As with any immersive-by-design experience, there is the eventual re-entry, the transition from a “new” normal to the previous or “old” normal. The nugget is what material and what knowledge we carry with us, and how committed we are to carrying that out in a different context. You can see from my academic transcript that when I returned from Dublin I took classes on Samuel Beckett and W.B. Yeats; my internet browsers all contain bookmark folders with Irish newspapers and cultural centers; I still get Facebook notifications when someone across the pond “likes” Metro Éireann’s Multicultural and Media Awards.
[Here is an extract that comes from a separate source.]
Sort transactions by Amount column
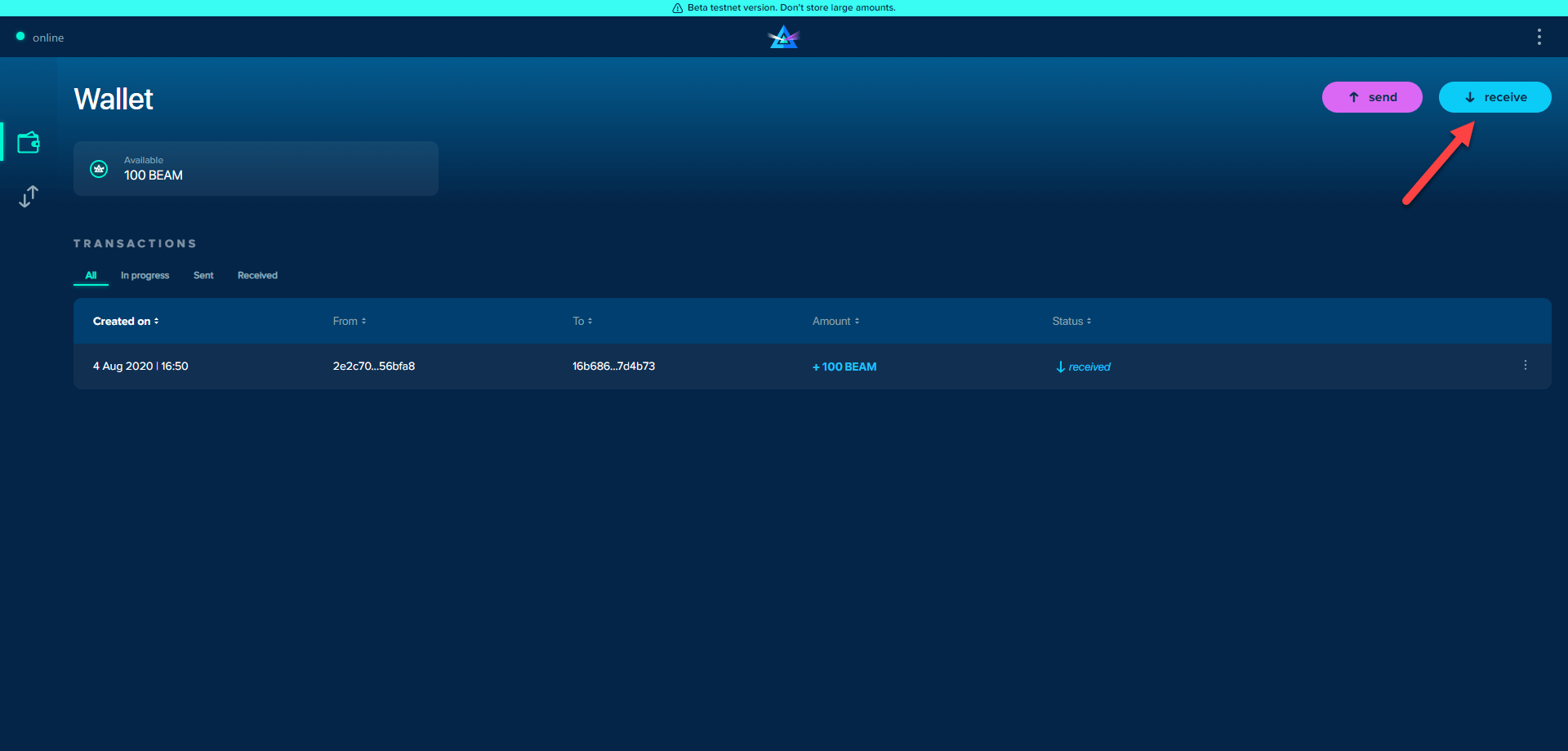 [835, 322]
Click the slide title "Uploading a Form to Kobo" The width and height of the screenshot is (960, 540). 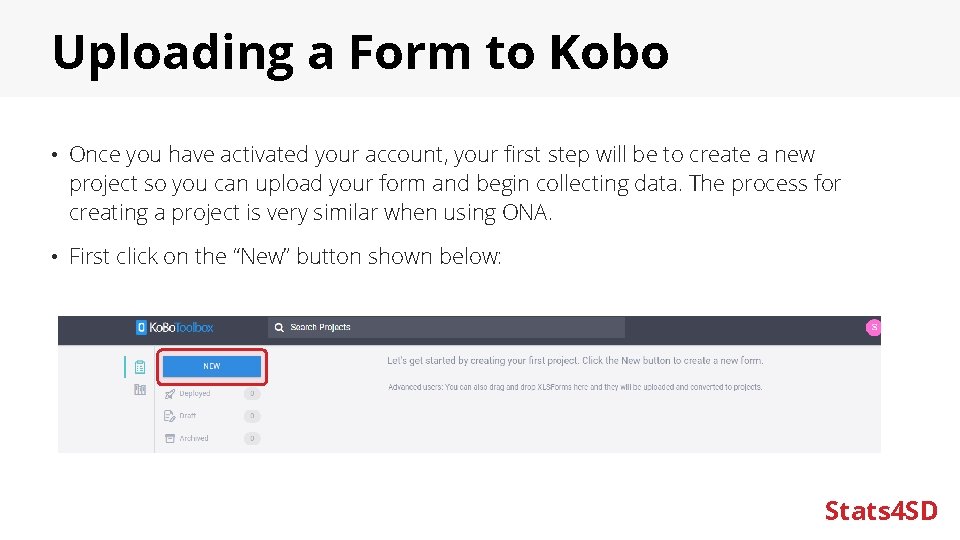pos(360,52)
And I still gravitate, albeit warily, toward articles recounting an easily digestible, “authentic” Ireland—one I was aware of even before touching down in Dublin, where the fields were indeed green despite the rain. In no way could these articles represent my particular habituation of Dublin—in the least, because they rarely engage concerns of the immigrant, migrant, and refugee communities with whom I worked, and wrote for and about, in the city. But they stand in for recollections of my experience that summer, and still compel me to return, to re-engage my relationship with the city and its denizens—a relationship, much like life itself, at once totally unique and completely normal.
Applications for DukeEngage Dublin are due next Tuesday, Nov. 5, at noon. Find more information about applying here.
*Former Dean of the Duke Chapel Sam Wells lays out these principles in his Nazareth Manifesto, which I read and found particularly applicable to Project Change this year (and, retroactively, my DukeEngage, as well as other, civic engagement experiences).